Saved data entries
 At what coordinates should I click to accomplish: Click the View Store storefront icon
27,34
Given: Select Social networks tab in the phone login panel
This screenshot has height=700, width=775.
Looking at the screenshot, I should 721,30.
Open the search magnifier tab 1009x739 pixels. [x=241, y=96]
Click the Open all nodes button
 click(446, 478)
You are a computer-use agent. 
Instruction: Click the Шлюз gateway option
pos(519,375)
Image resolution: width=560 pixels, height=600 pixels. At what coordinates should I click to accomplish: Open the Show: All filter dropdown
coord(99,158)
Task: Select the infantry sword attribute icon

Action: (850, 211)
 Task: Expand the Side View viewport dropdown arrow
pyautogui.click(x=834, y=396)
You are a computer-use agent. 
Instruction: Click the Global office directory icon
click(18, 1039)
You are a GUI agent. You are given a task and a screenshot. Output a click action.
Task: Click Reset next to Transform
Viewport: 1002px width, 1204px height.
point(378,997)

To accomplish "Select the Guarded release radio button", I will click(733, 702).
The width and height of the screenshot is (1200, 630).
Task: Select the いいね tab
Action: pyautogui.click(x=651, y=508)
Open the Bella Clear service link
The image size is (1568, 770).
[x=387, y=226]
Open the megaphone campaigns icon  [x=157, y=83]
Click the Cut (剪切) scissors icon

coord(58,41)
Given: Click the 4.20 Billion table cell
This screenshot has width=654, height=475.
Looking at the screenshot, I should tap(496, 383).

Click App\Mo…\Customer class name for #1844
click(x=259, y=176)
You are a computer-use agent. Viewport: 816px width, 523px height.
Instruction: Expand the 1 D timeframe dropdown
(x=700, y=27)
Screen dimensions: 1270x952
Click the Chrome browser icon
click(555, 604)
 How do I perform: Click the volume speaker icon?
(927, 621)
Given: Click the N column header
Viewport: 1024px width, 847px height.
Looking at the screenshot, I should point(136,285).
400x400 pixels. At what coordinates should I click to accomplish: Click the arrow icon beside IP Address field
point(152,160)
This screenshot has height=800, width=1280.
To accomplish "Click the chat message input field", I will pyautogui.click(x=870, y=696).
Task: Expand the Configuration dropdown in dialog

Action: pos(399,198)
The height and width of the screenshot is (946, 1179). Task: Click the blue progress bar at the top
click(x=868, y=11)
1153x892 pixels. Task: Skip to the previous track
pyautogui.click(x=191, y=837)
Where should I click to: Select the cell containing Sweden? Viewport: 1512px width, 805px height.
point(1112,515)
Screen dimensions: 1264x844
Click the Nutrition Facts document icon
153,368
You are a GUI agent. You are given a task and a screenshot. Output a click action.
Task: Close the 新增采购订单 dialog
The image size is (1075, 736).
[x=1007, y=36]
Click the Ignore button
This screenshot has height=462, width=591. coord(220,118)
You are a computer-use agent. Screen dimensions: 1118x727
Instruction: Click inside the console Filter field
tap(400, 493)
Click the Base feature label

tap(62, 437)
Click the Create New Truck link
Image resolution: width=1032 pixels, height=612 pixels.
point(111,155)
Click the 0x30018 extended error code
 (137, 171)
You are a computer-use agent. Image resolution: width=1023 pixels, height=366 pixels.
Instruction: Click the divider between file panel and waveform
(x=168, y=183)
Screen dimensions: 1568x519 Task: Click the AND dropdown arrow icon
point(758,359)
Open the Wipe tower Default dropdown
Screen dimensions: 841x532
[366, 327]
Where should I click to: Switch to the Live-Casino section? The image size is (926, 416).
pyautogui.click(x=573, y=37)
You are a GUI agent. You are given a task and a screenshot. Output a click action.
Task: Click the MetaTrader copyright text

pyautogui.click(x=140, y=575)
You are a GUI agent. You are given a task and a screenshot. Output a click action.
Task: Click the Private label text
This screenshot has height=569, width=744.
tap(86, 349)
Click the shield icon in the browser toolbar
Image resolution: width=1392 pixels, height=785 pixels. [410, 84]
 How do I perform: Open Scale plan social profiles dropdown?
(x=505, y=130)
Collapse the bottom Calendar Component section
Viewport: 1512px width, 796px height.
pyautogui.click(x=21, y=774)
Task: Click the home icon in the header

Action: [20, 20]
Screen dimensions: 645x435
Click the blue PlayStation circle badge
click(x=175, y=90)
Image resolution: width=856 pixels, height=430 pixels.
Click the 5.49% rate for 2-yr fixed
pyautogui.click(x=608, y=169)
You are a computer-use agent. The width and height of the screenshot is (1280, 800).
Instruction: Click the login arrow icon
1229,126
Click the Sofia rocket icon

_AIM OF THE EXERCISE:_ Write down the entries above again. Copy them word for word.

_SOLUTION TO THE PROBLEM:_
 At what coordinates should I click to accomplish: Click the View Store storefront icon
27,34
Given: Select Social networks tab in the phone login panel
This screenshot has height=700, width=775.
Looking at the screenshot, I should 721,30.
Open the search magnifier tab 1009x739 pixels. [x=241, y=96]
Click the Open all nodes button
 click(446, 478)
You are a computer-use agent. 
Instruction: Click the Шлюз gateway option
pos(519,375)
Image resolution: width=560 pixels, height=600 pixels. At what coordinates should I click to accomplish: Open the Show: All filter dropdown
coord(99,158)
Task: Select the infantry sword attribute icon

Action: (850, 211)
 Task: Expand the Side View viewport dropdown arrow
pyautogui.click(x=834, y=396)
You are a computer-use agent. 
Instruction: Click the Global office directory icon
click(18, 1039)
You are a GUI agent. You are given a task and a screenshot. Output a click action.
Task: Click Reset next to Transform
Viewport: 1002px width, 1204px height.
point(378,997)

To accomplish "Select the Guarded release radio button", I will click(733, 702).
The width and height of the screenshot is (1200, 630).
Task: Select the いいね tab
Action: pyautogui.click(x=651, y=508)
Open the Bella Clear service link
The image size is (1568, 770).
[x=387, y=226]
Open the megaphone campaigns icon  [x=157, y=83]
Click the Cut (剪切) scissors icon

coord(58,41)
Given: Click the 4.20 Billion table cell
This screenshot has width=654, height=475.
Looking at the screenshot, I should tap(496, 383).

Click App\Mo…\Customer class name for #1844
click(x=259, y=176)
You are a computer-use agent. Viewport: 816px width, 523px height.
Instruction: Expand the 1 D timeframe dropdown
(x=700, y=27)
Screen dimensions: 1270x952
Click the Chrome browser icon
click(555, 604)
 How do I perform: Click the volume speaker icon?
(927, 621)
Given: Click the N column header
Viewport: 1024px width, 847px height.
Looking at the screenshot, I should point(136,285).
400x400 pixels. At what coordinates should I click to accomplish: Click the arrow icon beside IP Address field
point(152,160)
This screenshot has height=800, width=1280.
To accomplish "Click the chat message input field", I will pyautogui.click(x=870, y=696).
Task: Expand the Configuration dropdown in dialog

Action: pos(399,198)
The height and width of the screenshot is (946, 1179). Task: Click the blue progress bar at the top
click(x=868, y=11)
1153x892 pixels. Task: Skip to the previous track
pyautogui.click(x=191, y=837)
Where should I click to: Select the cell containing Sweden? Viewport: 1512px width, 805px height.
point(1112,515)
Screen dimensions: 1264x844
Click the Nutrition Facts document icon
153,368
You are a GUI agent. You are given a task and a screenshot. Output a click action.
Task: Close the 新增采购订单 dialog
The image size is (1075, 736).
[x=1007, y=36]
Click the Ignore button
This screenshot has height=462, width=591. coord(220,118)
You are a computer-use agent. Screen dimensions: 1118x727
Instruction: Click inside the console Filter field
tap(400, 493)
Click the Base feature label

tap(62, 437)
Click the Create New Truck link
Image resolution: width=1032 pixels, height=612 pixels.
point(111,155)
Click the 0x30018 extended error code
 (137, 171)
You are a computer-use agent. Image resolution: width=1023 pixels, height=366 pixels.
Instruction: Click the divider between file panel and waveform
(x=168, y=183)
Screen dimensions: 1568x519 Task: Click the AND dropdown arrow icon
point(758,359)
Open the Wipe tower Default dropdown
Screen dimensions: 841x532
[366, 327]
Where should I click to: Switch to the Live-Casino section? The image size is (926, 416).
pyautogui.click(x=573, y=37)
You are a GUI agent. You are given a task and a screenshot. Output a click action.
Task: Click the MetaTrader copyright text

pyautogui.click(x=140, y=575)
You are a GUI agent. You are given a task and a screenshot. Output a click action.
Task: Click the Private label text
This screenshot has height=569, width=744.
tap(86, 349)
Click the shield icon in the browser toolbar
Image resolution: width=1392 pixels, height=785 pixels. [410, 84]
 How do I perform: Open Scale plan social profiles dropdown?
(x=505, y=130)
Collapse the bottom Calendar Component section
Viewport: 1512px width, 796px height.
pyautogui.click(x=21, y=774)
Task: Click the home icon in the header

Action: [20, 20]
Screen dimensions: 645x435
Click the blue PlayStation circle badge
click(x=175, y=90)
Image resolution: width=856 pixels, height=430 pixels.
Click the 5.49% rate for 2-yr fixed
pyautogui.click(x=608, y=169)
You are a computer-use agent. The width and height of the screenshot is (1280, 800).
Instruction: Click the login arrow icon
1229,126
Click the Sofia rocket icon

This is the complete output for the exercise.